* Problem:
Pictures stay out. Extract the lines below from the first one through the line with "Alumni and Friends (469, 2047)", both included.

* Stored data entries:

[Start of section]

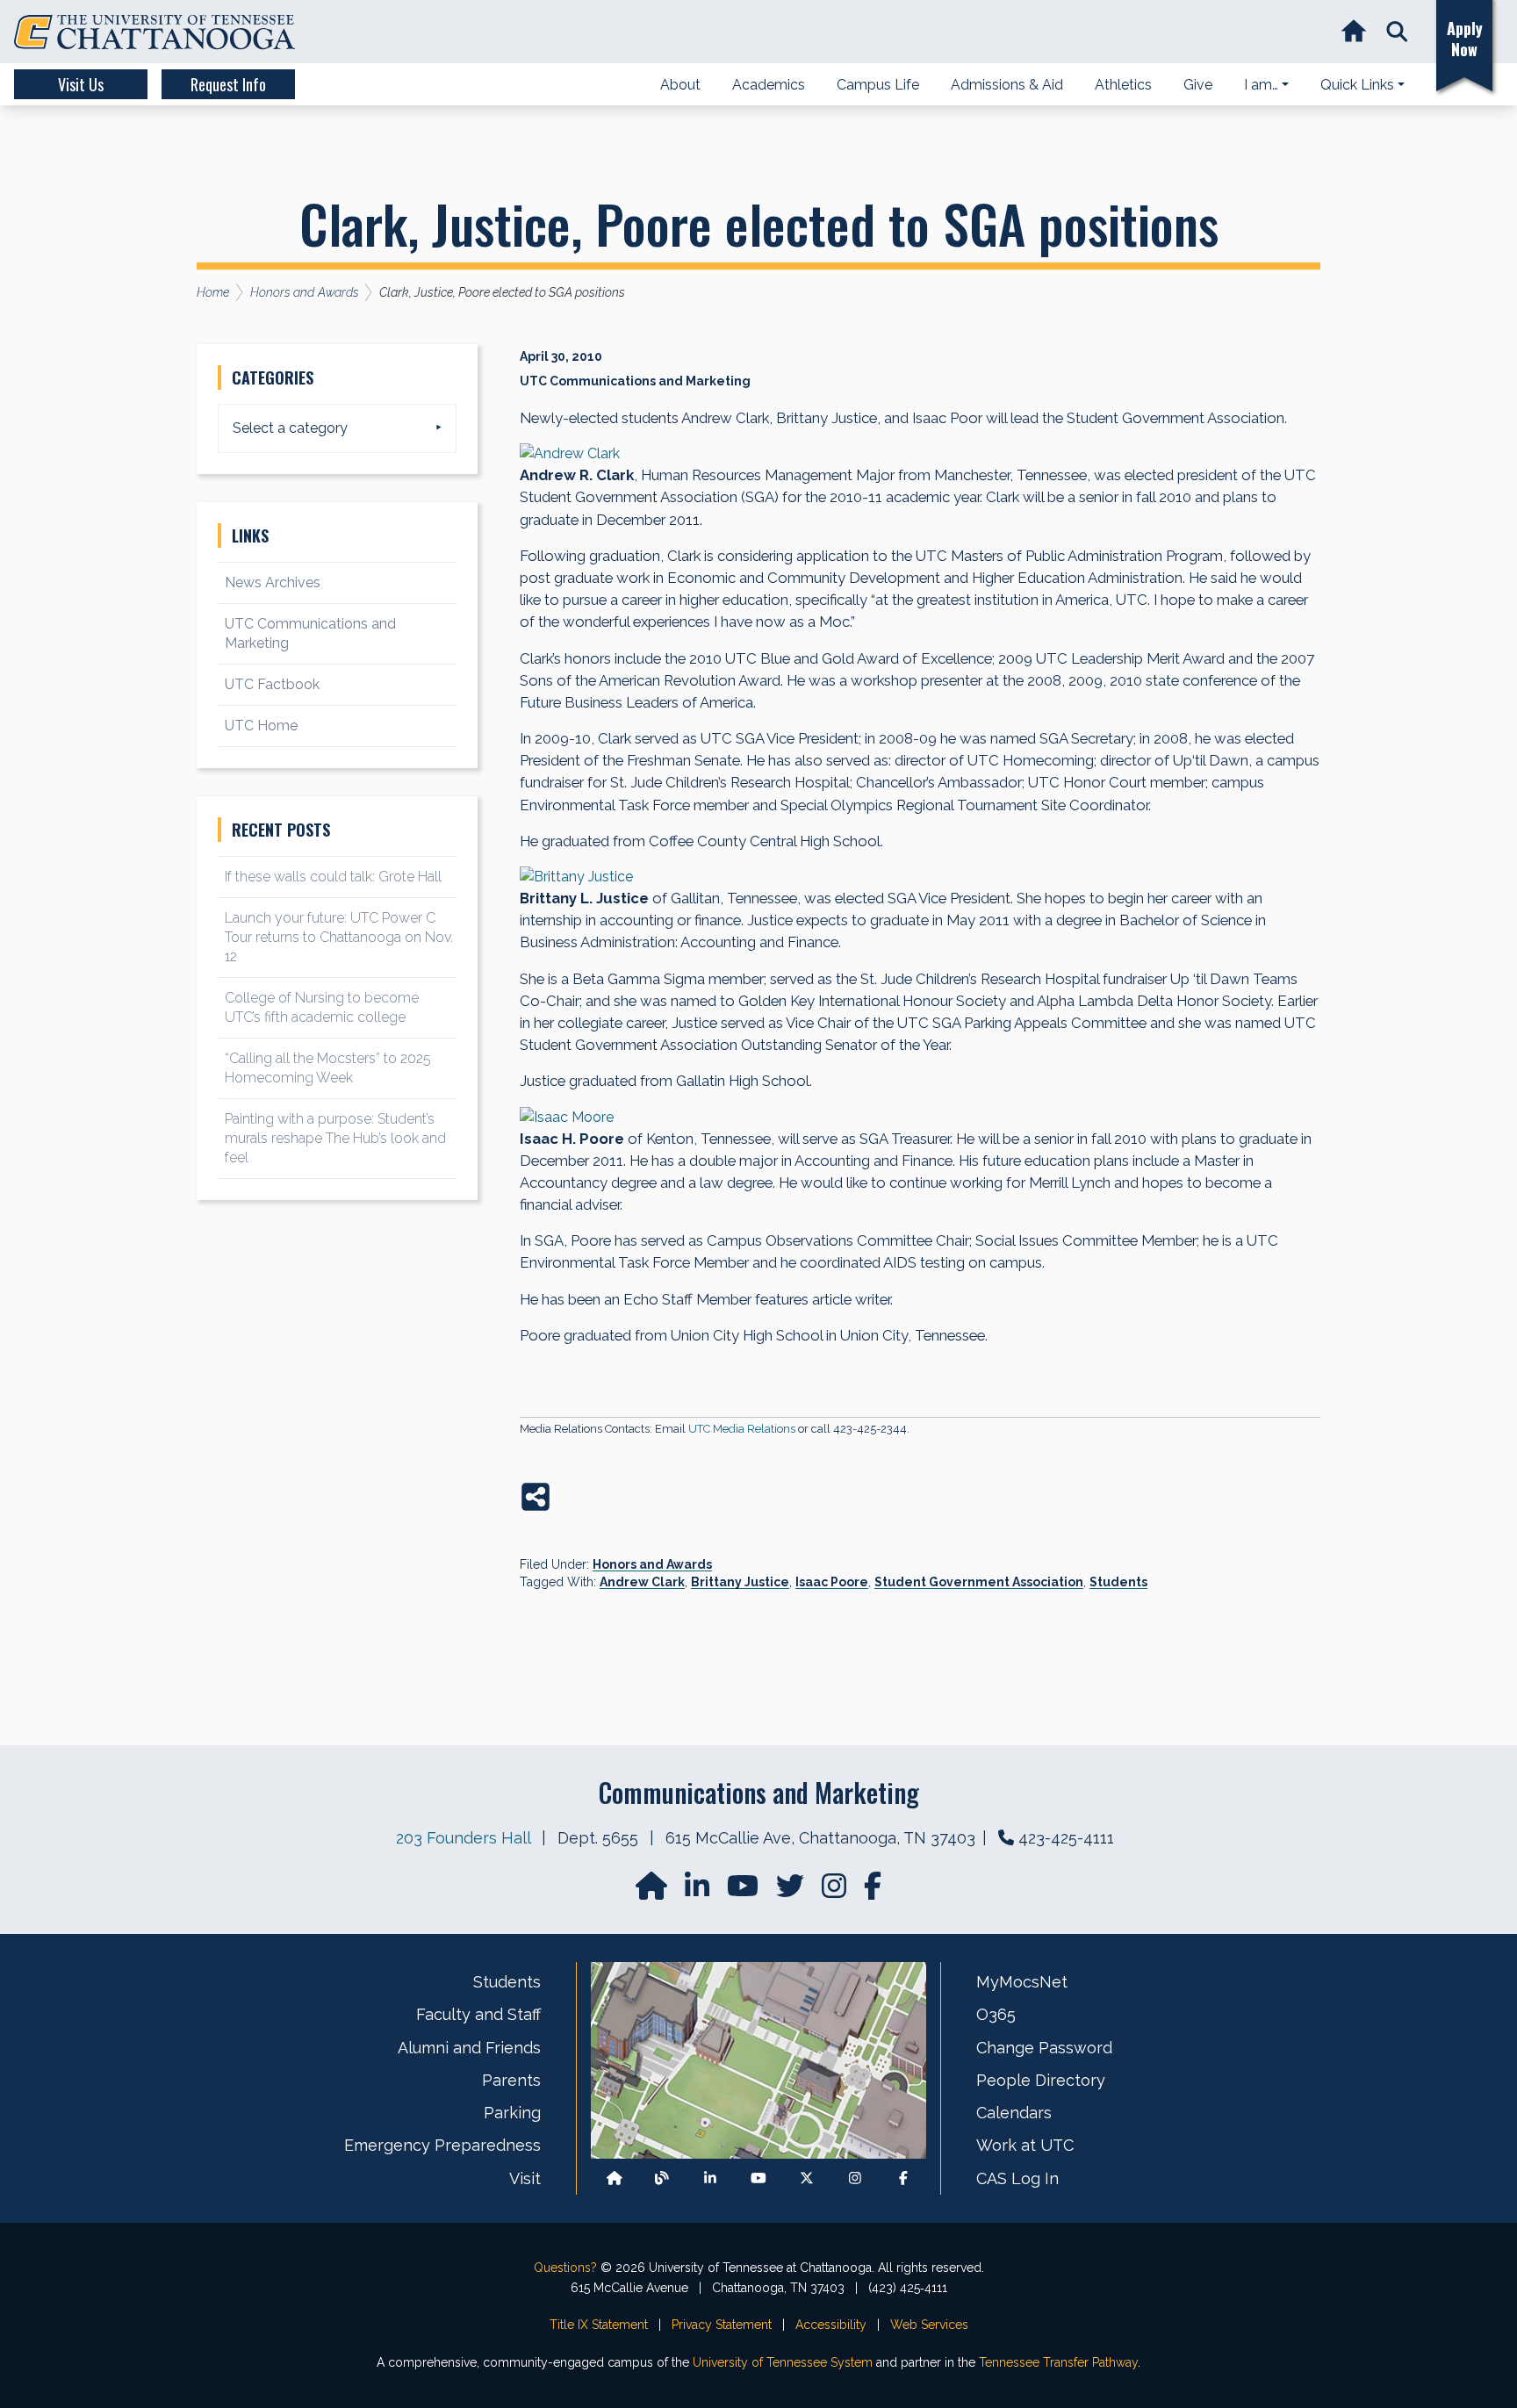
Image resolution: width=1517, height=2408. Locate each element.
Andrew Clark (642, 1582)
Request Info (228, 84)
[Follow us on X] (807, 2178)
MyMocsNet (1022, 1982)
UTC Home (261, 725)
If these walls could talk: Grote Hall (333, 876)
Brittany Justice (740, 1582)
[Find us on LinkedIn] (699, 1891)
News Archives (272, 582)
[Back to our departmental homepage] (614, 2178)
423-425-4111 (1066, 1838)
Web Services (929, 2325)
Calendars (1014, 2112)
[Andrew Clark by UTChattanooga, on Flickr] (920, 453)
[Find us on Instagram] (836, 1891)
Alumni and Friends (469, 2047)
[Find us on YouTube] (744, 1891)
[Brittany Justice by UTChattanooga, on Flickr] (920, 877)
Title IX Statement (599, 2325)
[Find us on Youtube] (758, 2178)
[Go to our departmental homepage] (653, 1891)
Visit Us (81, 84)
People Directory (1040, 2080)
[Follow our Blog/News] (662, 2178)
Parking (512, 2112)
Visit (525, 2178)
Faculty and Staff (478, 2014)
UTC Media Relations (741, 1428)
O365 (996, 2014)
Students (1118, 1582)
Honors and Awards (652, 1564)
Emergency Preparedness (442, 2145)
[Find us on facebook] (872, 1891)
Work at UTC (1025, 2145)
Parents (511, 2080)
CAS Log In (1017, 2178)
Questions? (565, 2268)
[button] (1397, 32)
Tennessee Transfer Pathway (1058, 2362)
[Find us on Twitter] (792, 1891)
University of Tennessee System (783, 2362)
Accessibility (830, 2325)
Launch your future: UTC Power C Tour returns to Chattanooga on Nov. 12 (339, 937)
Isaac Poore (831, 1582)
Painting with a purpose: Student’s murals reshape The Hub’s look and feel (335, 1138)
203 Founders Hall (463, 1838)
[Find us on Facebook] (903, 2178)
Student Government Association (978, 1582)
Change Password (1044, 2047)
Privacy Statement (722, 2325)
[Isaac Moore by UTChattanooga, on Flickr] (920, 1117)
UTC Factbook (272, 684)
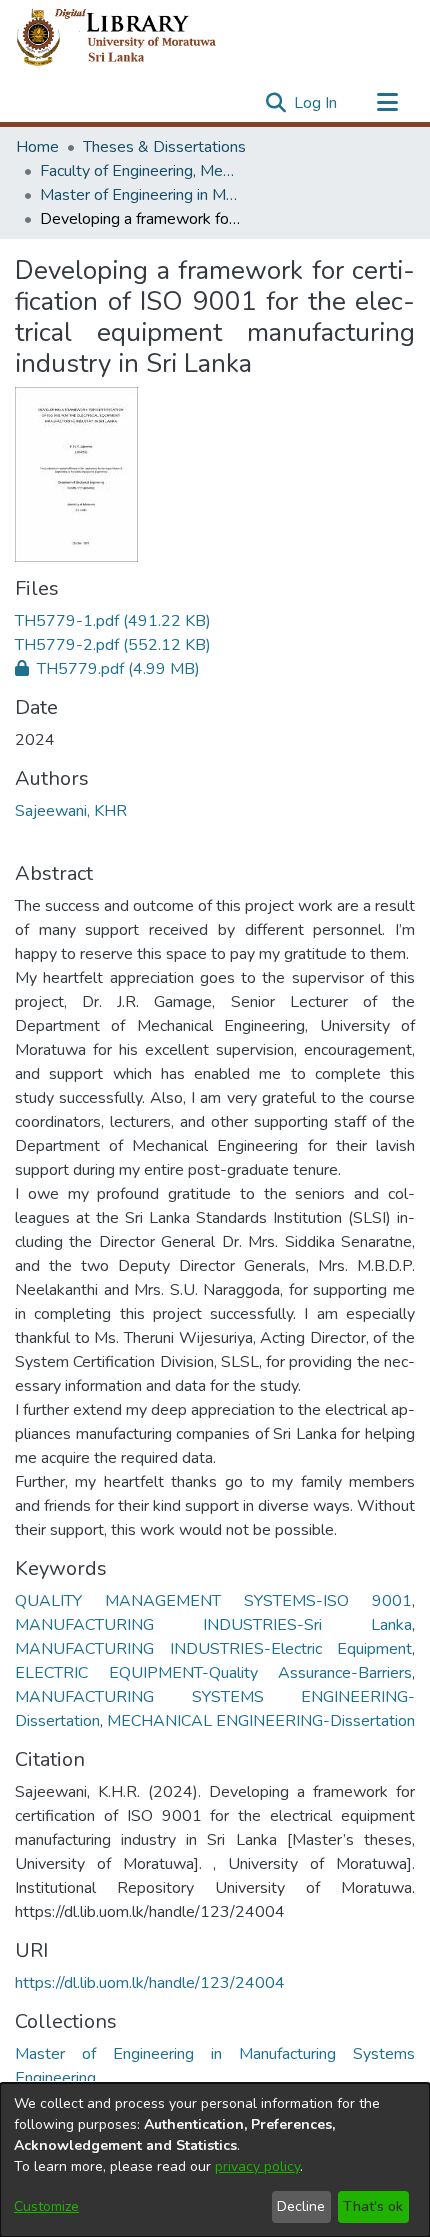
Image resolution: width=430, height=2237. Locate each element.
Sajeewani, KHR (71, 811)
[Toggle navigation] (387, 103)
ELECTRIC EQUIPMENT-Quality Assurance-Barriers (213, 1673)
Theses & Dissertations (164, 147)
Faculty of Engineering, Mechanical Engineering (140, 171)
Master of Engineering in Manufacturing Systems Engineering (140, 195)
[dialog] (215, 2160)
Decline (301, 2206)
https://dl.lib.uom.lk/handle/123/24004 (150, 1983)
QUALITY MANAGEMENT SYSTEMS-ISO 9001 (213, 1601)
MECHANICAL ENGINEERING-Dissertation (261, 1721)
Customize (46, 2206)
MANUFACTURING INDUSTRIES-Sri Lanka (213, 1625)
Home (37, 147)
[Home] (132, 38)
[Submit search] (275, 103)
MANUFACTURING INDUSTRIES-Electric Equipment (213, 1649)
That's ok (373, 2206)
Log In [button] (316, 103)
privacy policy (257, 2166)
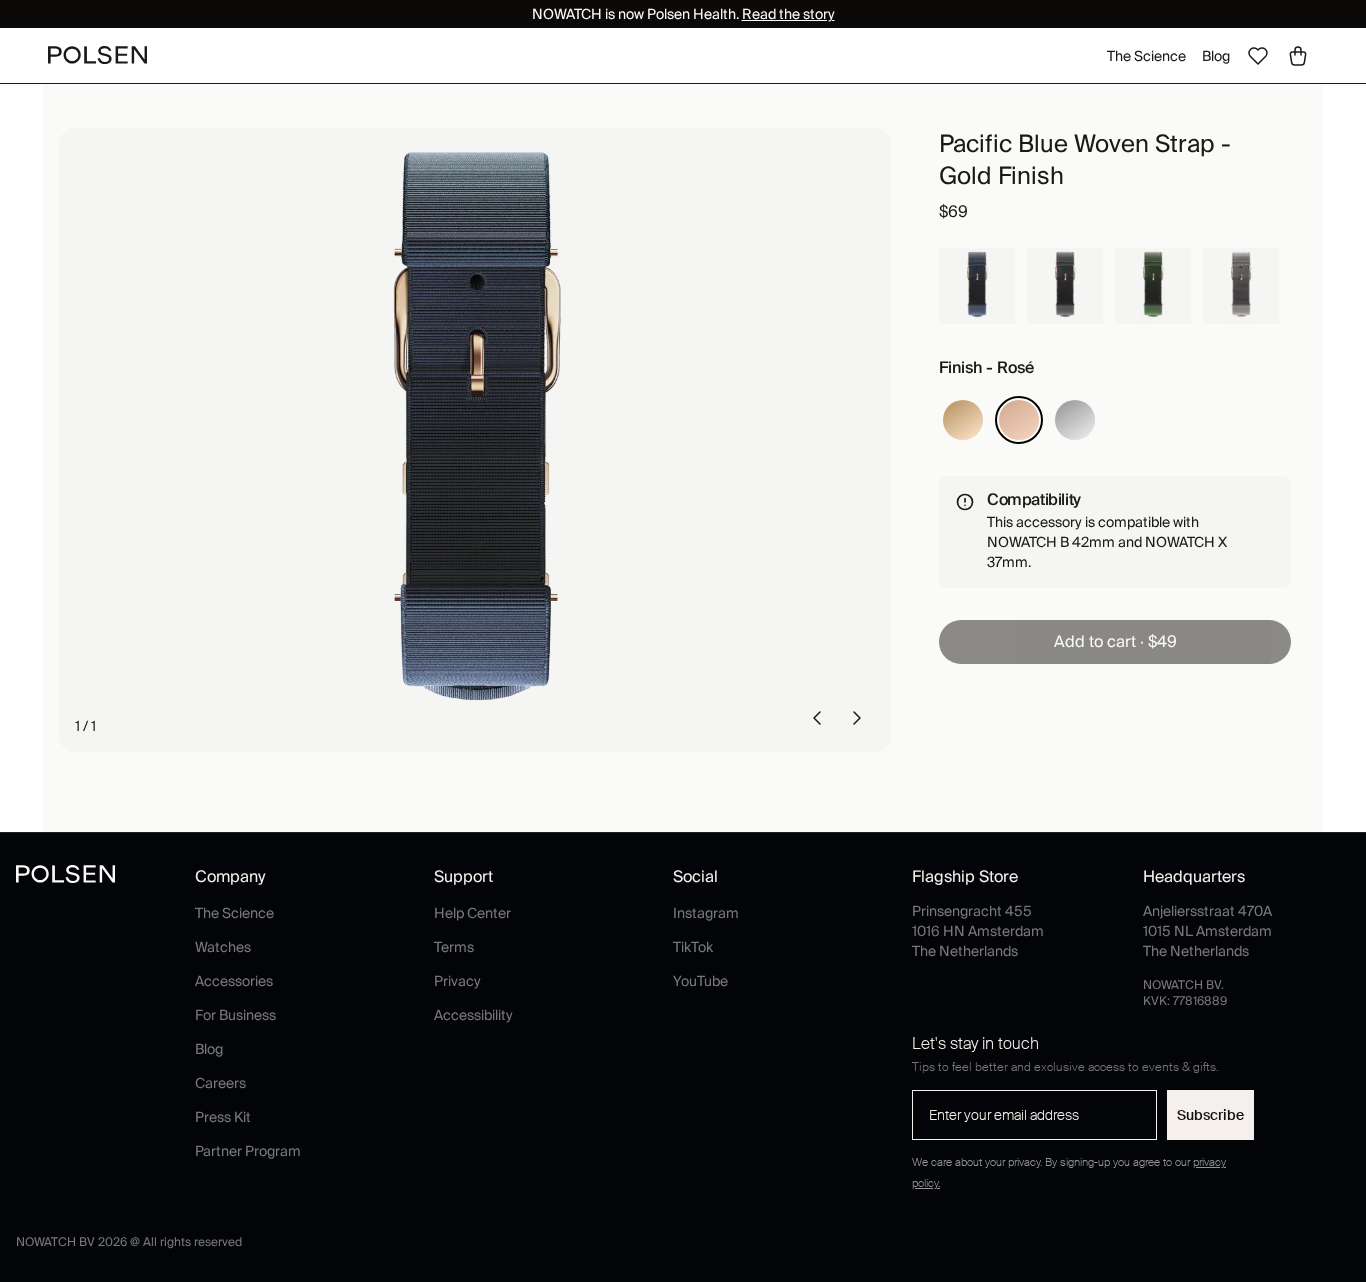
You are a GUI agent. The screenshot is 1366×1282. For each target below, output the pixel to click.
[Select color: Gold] (963, 420)
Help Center (472, 913)
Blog (1216, 56)
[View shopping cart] (1298, 56)
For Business (235, 1015)
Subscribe (1210, 1115)
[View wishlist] (1258, 56)
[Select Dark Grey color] (1065, 286)
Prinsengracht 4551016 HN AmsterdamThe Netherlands (978, 931)
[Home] (97, 55)
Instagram (706, 913)
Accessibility (473, 1015)
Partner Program (248, 1151)
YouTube (700, 981)
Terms (454, 947)
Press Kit (223, 1117)
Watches (223, 947)
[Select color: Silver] (1075, 420)
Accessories (234, 981)
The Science (1146, 56)
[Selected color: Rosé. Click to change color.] (1019, 420)
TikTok (693, 947)
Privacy (457, 981)
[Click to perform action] (817, 718)
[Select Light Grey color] (1241, 286)
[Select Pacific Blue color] (977, 286)
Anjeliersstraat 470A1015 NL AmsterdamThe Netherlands (1207, 931)
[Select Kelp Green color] (1153, 286)
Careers (220, 1083)
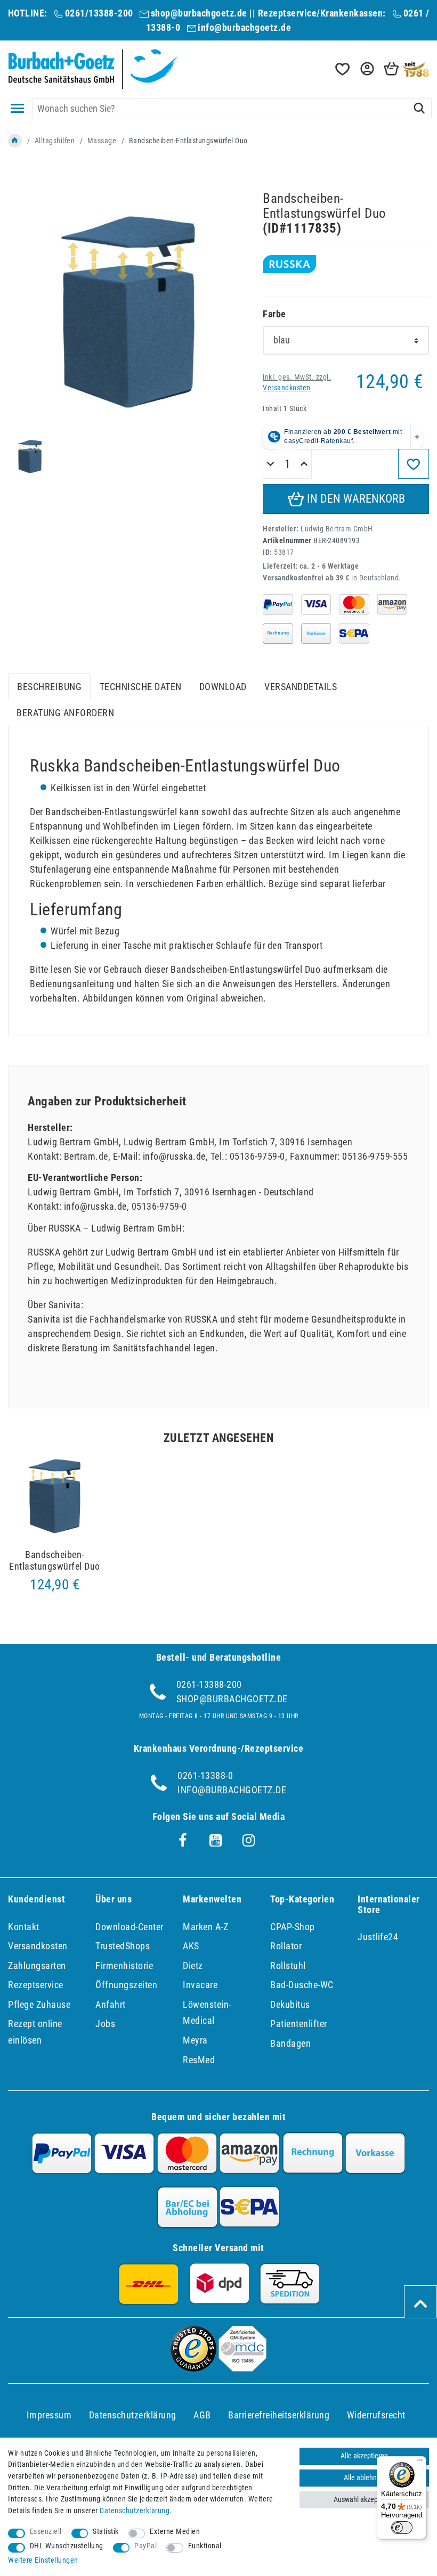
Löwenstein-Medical (207, 2013)
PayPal (145, 2545)
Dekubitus (290, 2004)
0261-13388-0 (205, 1775)
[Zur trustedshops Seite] (193, 2368)
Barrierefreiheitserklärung (278, 2415)
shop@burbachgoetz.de (199, 13)
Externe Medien (175, 2531)
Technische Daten (141, 686)
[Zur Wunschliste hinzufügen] (413, 464)
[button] (366, 69)
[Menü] (420, 2462)
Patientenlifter (298, 2023)
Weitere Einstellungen (43, 2560)
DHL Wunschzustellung (66, 2545)
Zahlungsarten (37, 1965)
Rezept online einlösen (35, 2032)
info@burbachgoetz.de (244, 27)
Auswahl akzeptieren (364, 2499)
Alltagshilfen (55, 140)
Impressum (49, 2415)
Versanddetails (300, 686)
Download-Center (129, 1926)
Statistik (106, 2531)
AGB (202, 2415)
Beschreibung (49, 686)
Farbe (274, 313)
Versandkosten (287, 387)
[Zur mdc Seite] (242, 2368)
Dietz (193, 1965)
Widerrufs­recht (376, 2415)
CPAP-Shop (292, 1926)
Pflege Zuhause (39, 2004)
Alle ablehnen (364, 2477)
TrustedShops (122, 1945)
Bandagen (290, 2043)
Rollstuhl (288, 1965)
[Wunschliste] (341, 69)
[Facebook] (183, 1841)
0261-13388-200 (209, 1684)
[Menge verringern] (270, 464)
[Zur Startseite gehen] (15, 140)
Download (223, 686)
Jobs (105, 2023)
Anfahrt (110, 2004)
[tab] (49, 686)
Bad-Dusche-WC (302, 1984)
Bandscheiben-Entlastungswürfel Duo (54, 1560)
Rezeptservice (35, 1984)
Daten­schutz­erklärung (132, 2415)
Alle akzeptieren (364, 2455)
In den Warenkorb (354, 498)
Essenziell (46, 2531)
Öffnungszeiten (126, 1984)
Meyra (195, 2040)
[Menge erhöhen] (304, 464)
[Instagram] (249, 1841)
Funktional (205, 2545)
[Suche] (419, 108)
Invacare (200, 1984)
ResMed (199, 2059)
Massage (102, 140)
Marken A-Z (205, 1926)
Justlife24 (378, 1936)
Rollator (286, 1945)
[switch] (401, 2527)
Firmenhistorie (124, 1965)
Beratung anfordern (65, 712)
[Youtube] (216, 1841)
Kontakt (23, 1926)
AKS (191, 1945)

[End of section]

* Response for this exercise:
Image resolution: width=1517, height=2408. Locate each element.
Andrew Clark (642, 1582)
Request Info (228, 84)
[Follow us on X] (807, 2178)
MyMocsNet (1022, 1982)
UTC Home (261, 725)
If these walls could talk: Grote Hall (333, 876)
Brittany Justice (740, 1582)
[Find us on LinkedIn] (699, 1891)
News Archives (272, 582)
[Back to our departmental homepage] (614, 2178)
423-425-4111 (1066, 1838)
Web Services (929, 2325)
Calendars (1014, 2112)
[Andrew Clark by UTChattanooga, on Flickr] (920, 453)
[Find us on Instagram] (836, 1891)
Alumni and Friends (469, 2047)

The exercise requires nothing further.